● **Task goal**: Exactly as written, print each record in the listing.

• • • •

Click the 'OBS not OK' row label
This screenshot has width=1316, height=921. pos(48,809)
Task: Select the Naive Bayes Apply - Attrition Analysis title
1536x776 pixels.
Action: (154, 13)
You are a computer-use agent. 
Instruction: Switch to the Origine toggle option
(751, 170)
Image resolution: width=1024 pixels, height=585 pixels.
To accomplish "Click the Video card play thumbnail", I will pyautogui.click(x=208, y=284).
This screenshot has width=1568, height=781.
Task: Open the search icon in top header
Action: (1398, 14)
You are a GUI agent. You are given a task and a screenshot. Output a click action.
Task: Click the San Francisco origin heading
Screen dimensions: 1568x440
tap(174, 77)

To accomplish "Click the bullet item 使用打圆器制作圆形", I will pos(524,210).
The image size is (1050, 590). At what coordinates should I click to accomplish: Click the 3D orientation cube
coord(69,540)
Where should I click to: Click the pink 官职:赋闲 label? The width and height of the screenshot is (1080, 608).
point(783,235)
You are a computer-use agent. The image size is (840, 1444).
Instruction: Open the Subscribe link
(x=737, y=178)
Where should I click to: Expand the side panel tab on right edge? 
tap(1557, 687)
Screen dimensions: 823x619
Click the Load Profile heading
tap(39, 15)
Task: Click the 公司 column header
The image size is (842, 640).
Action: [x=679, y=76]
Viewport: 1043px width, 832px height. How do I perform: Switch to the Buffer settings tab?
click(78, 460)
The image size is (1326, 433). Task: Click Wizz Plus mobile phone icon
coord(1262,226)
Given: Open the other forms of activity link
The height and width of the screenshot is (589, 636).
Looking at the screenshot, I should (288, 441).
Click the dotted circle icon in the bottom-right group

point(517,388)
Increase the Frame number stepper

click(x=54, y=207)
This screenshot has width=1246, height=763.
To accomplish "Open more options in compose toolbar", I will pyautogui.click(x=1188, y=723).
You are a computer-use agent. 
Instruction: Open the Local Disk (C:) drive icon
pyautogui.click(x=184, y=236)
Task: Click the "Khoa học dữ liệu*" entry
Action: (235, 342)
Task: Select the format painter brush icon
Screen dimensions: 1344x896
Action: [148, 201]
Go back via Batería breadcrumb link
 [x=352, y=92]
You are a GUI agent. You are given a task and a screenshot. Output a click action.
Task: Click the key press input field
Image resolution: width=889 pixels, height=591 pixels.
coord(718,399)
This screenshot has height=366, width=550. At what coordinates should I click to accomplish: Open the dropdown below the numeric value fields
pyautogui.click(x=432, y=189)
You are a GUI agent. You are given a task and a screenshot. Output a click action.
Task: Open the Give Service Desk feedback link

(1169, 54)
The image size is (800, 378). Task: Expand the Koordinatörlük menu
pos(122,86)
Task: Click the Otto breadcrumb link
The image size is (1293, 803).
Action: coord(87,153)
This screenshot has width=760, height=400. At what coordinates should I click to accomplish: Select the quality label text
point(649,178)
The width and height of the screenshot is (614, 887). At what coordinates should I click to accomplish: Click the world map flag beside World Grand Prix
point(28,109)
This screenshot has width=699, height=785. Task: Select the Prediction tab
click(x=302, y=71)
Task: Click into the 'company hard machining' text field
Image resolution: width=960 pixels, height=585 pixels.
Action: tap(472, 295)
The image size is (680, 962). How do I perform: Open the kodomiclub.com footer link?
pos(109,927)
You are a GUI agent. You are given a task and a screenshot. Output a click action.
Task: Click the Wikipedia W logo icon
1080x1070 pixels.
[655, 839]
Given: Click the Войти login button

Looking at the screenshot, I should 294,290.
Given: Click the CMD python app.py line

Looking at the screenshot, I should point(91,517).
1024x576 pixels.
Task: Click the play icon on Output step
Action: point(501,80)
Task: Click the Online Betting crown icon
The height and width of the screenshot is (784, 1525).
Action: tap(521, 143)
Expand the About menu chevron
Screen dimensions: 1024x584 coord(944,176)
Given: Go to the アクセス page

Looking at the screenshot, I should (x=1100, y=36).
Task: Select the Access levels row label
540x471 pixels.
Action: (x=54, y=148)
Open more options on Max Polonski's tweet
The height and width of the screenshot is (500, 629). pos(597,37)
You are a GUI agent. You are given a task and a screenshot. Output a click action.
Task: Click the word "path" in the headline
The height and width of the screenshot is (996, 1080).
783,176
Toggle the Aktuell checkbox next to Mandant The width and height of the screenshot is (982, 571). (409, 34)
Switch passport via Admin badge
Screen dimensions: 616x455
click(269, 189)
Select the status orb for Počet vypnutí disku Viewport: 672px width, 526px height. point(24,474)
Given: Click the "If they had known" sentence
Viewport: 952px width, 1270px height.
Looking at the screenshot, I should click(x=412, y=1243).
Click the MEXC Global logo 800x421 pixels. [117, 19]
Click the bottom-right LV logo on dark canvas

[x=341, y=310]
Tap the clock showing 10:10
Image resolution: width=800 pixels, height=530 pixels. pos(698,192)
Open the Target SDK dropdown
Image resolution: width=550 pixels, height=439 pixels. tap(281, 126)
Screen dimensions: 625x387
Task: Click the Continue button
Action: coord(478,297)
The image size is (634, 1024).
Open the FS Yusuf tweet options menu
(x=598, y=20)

• • • •

● **Exercise answer**:
Click the 'OBS not OK' row label
This screenshot has width=1316, height=921. pos(48,809)
Task: Select the Naive Bayes Apply - Attrition Analysis title
1536x776 pixels.
Action: (154, 13)
You are a computer-use agent. 
Instruction: Switch to the Origine toggle option
(751, 170)
Image resolution: width=1024 pixels, height=585 pixels.
To accomplish "Click the Video card play thumbnail", I will pyautogui.click(x=208, y=284).
This screenshot has width=1568, height=781.
Task: Open the search icon in top header
Action: (1398, 14)
You are a GUI agent. You are given a task and a screenshot. Output a click action.
Task: Click the San Francisco origin heading
Screen dimensions: 1568x440
tap(174, 77)

To accomplish "Click the bullet item 使用打圆器制作圆形", I will pos(524,210).
The image size is (1050, 590). At what coordinates should I click to accomplish: Click the 3D orientation cube
coord(69,540)
Where should I click to: Click the pink 官职:赋闲 label? The width and height of the screenshot is (1080, 608).
point(783,235)
You are a computer-use agent. The image size is (840, 1444).
Instruction: Open the Subscribe link
(x=737, y=178)
Where should I click to: Expand the side panel tab on right edge? 
tap(1557, 687)
Screen dimensions: 823x619
Click the Load Profile heading
tap(39, 15)
Task: Click the 公司 column header
The image size is (842, 640).
Action: [x=679, y=76]
Viewport: 1043px width, 832px height. How do I perform: Switch to the Buffer settings tab?
click(78, 460)
The image size is (1326, 433). Task: Click Wizz Plus mobile phone icon
coord(1262,226)
Given: Open the other forms of activity link
The height and width of the screenshot is (589, 636).
Looking at the screenshot, I should (288, 441).
Click the dotted circle icon in the bottom-right group

point(517,388)
Increase the Frame number stepper

click(x=54, y=207)
This screenshot has width=1246, height=763.
To accomplish "Open more options in compose toolbar", I will pyautogui.click(x=1188, y=723).
You are a computer-use agent. 
Instruction: Open the Local Disk (C:) drive icon
pyautogui.click(x=184, y=236)
Task: Click the "Khoa học dữ liệu*" entry
Action: (235, 342)
Task: Select the format painter brush icon
Screen dimensions: 1344x896
Action: [148, 201]
Go back via Batería breadcrumb link
 [x=352, y=92]
You are a GUI agent. You are given a task and a screenshot. Output a click action.
Task: Click the key press input field
Image resolution: width=889 pixels, height=591 pixels.
coord(718,399)
This screenshot has height=366, width=550. At what coordinates should I click to accomplish: Open the dropdown below the numeric value fields
pyautogui.click(x=432, y=189)
You are a GUI agent. You are given a task and a screenshot. Output a click action.
Task: Open the Give Service Desk feedback link

(1169, 54)
The image size is (800, 378). Task: Expand the Koordinatörlük menu
pos(122,86)
Task: Click the Otto breadcrumb link
The image size is (1293, 803).
Action: coord(87,153)
This screenshot has width=760, height=400. At what coordinates should I click to accomplish: Select the quality label text
point(649,178)
The width and height of the screenshot is (614, 887). At what coordinates should I click to accomplish: Click the world map flag beside World Grand Prix
point(28,109)
This screenshot has width=699, height=785. Task: Select the Prediction tab
click(x=302, y=71)
Task: Click into the 'company hard machining' text field
Image resolution: width=960 pixels, height=585 pixels.
Action: tap(472, 295)
The image size is (680, 962). How do I perform: Open the kodomiclub.com footer link?
pos(109,927)
You are a GUI agent. You are given a task and a screenshot. Output a click action.
Task: Click the Wikipedia W logo icon
1080x1070 pixels.
[655, 839]
Given: Click the Войти login button

Looking at the screenshot, I should 294,290.
Given: Click the CMD python app.py line

Looking at the screenshot, I should point(91,517).
1024x576 pixels.
Task: Click the play icon on Output step
Action: point(501,80)
Task: Click the Online Betting crown icon
The height and width of the screenshot is (784, 1525).
Action: tap(521, 143)
Expand the About menu chevron
Screen dimensions: 1024x584 coord(944,176)
Given: Go to the アクセス page

Looking at the screenshot, I should (x=1100, y=36).
Task: Select the Access levels row label
540x471 pixels.
Action: (x=54, y=148)
Open more options on Max Polonski's tweet
The height and width of the screenshot is (500, 629). pos(597,37)
You are a GUI agent. You are given a task and a screenshot. Output a click action.
Task: Click the word "path" in the headline
The height and width of the screenshot is (996, 1080).
783,176
Toggle the Aktuell checkbox next to Mandant The width and height of the screenshot is (982, 571). (409, 34)
Switch passport via Admin badge
Screen dimensions: 616x455
click(269, 189)
Select the status orb for Počet vypnutí disku Viewport: 672px width, 526px height. point(24,474)
Given: Click the "If they had known" sentence
Viewport: 952px width, 1270px height.
Looking at the screenshot, I should click(x=412, y=1243).
Click the MEXC Global logo 800x421 pixels. [117, 19]
Click the bottom-right LV logo on dark canvas

[x=341, y=310]
Tap the clock showing 10:10
Image resolution: width=800 pixels, height=530 pixels. pos(698,192)
Open the Target SDK dropdown
Image resolution: width=550 pixels, height=439 pixels. tap(281, 126)
Screen dimensions: 625x387
Task: Click the Continue button
Action: coord(478,297)
The image size is (634, 1024).
Open the FS Yusuf tweet options menu
(x=598, y=20)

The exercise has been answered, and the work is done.